■ RAW DATA ■
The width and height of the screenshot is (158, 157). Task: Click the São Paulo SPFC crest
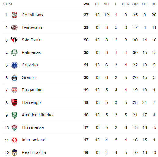pyautogui.click(x=14, y=40)
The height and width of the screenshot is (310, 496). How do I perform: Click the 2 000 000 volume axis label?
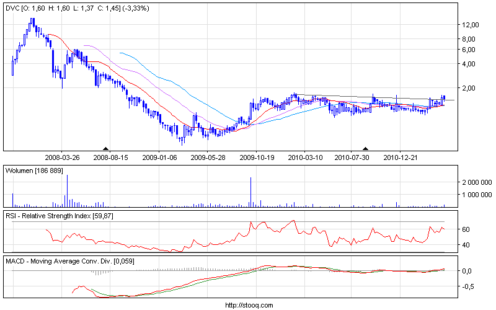476,182
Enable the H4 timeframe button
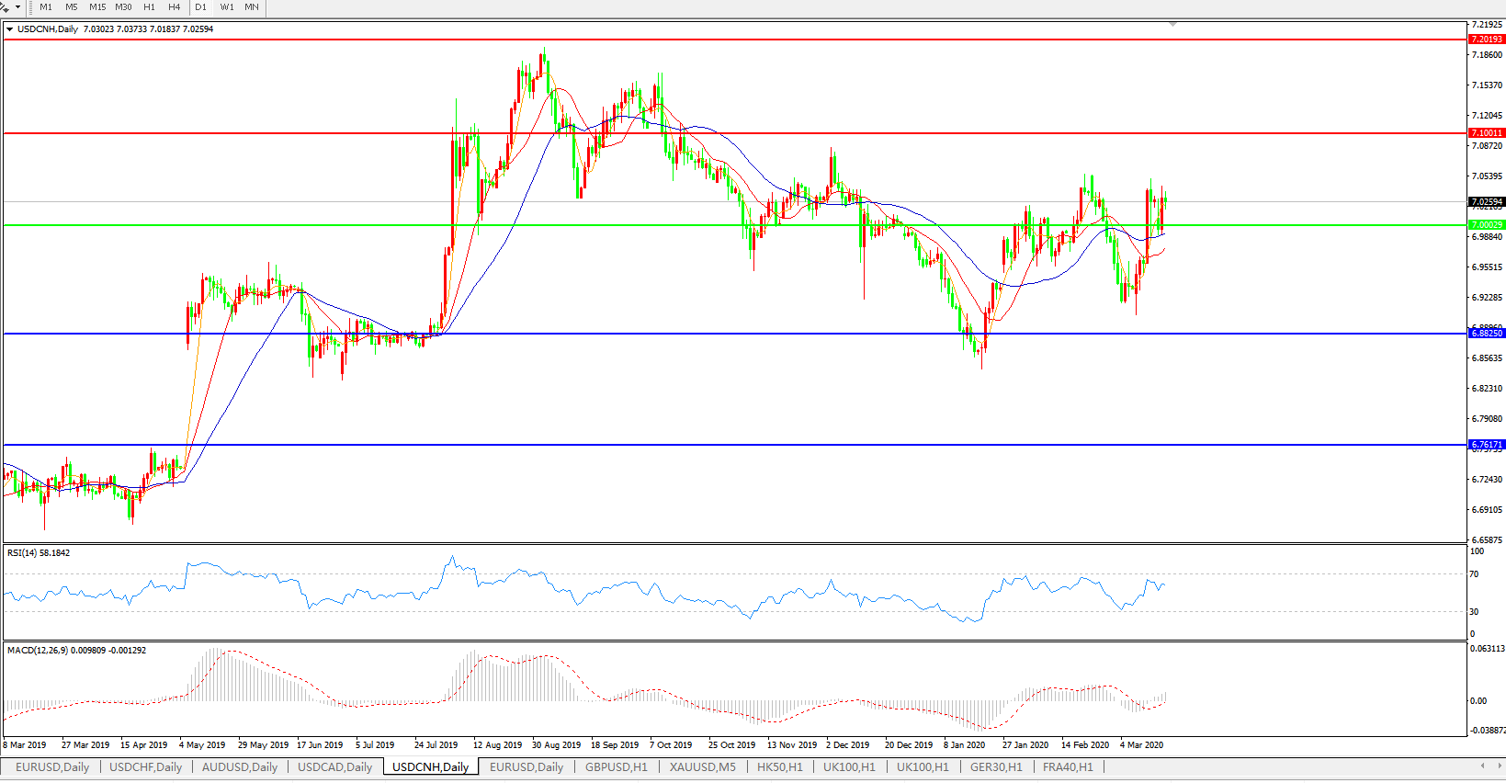This screenshot has height=783, width=1506. click(x=175, y=7)
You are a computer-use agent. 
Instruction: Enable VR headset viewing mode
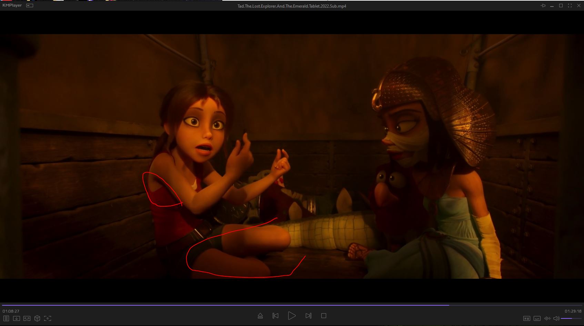[27, 318]
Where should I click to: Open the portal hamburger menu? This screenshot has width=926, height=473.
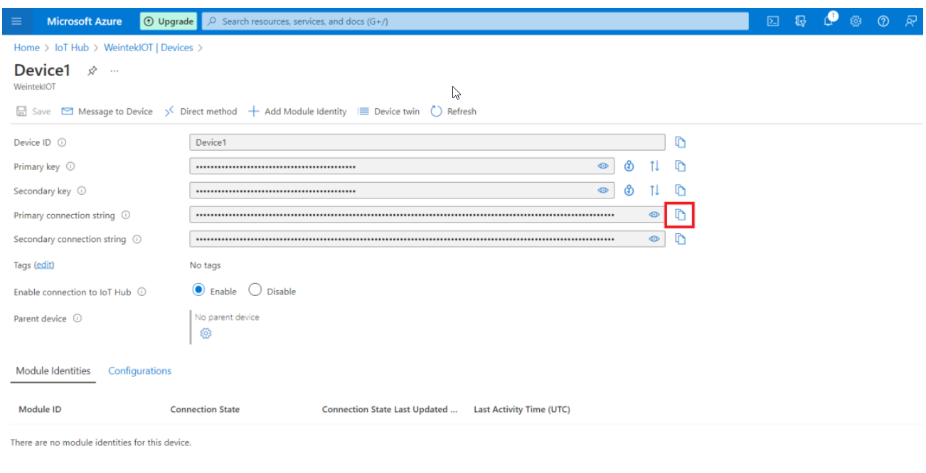(17, 21)
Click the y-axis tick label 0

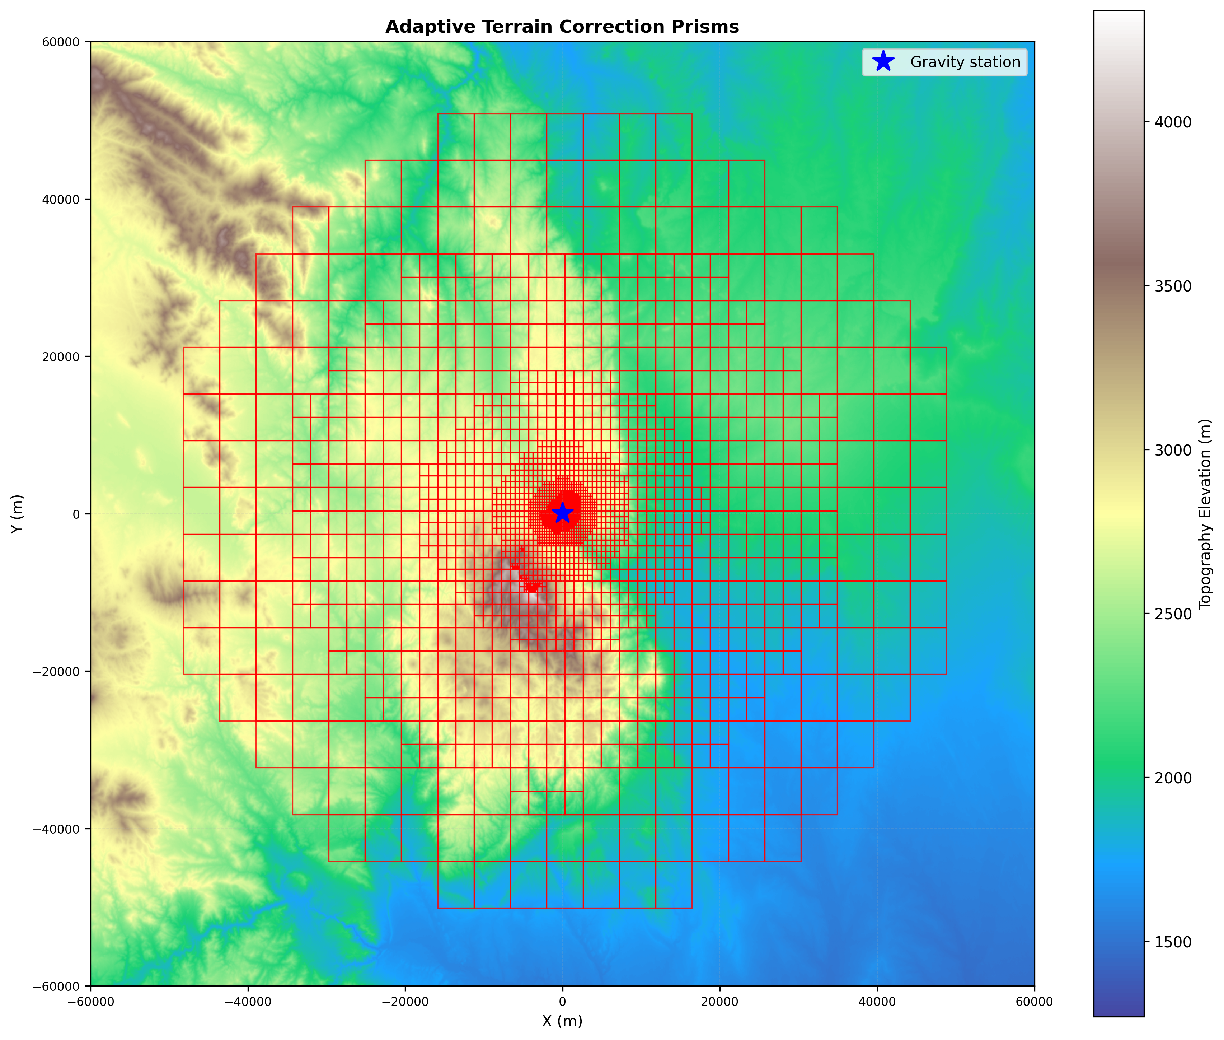(76, 514)
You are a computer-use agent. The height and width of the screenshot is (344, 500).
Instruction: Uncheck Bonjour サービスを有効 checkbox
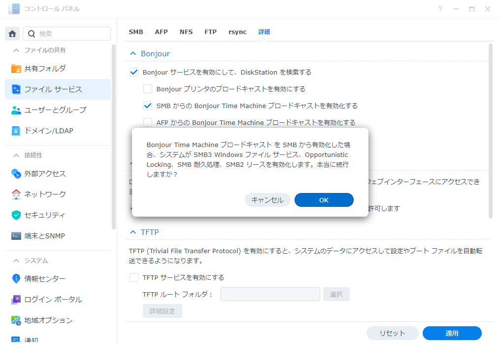point(134,72)
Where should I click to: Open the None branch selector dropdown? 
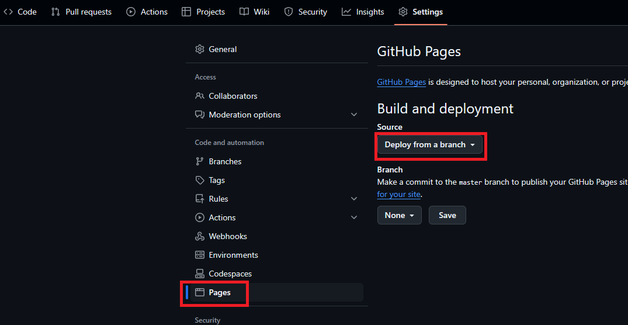tap(399, 215)
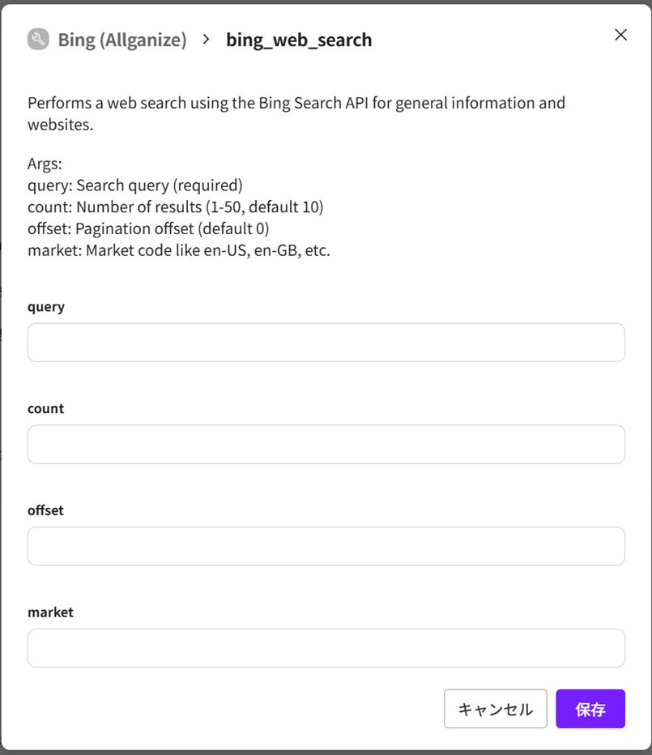Click the "market: Market code" description line
The image size is (652, 755).
click(x=179, y=250)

■ WHAT TO PRODUCE ■
Wherever the string "agent" appears in the entries above, return the line it appears on.

■ OUTPUT FOR THIS EXERCISE ■
You are a computer-use agent. 
You are a computer-use agent. The height and width of the screenshot is (344, 500).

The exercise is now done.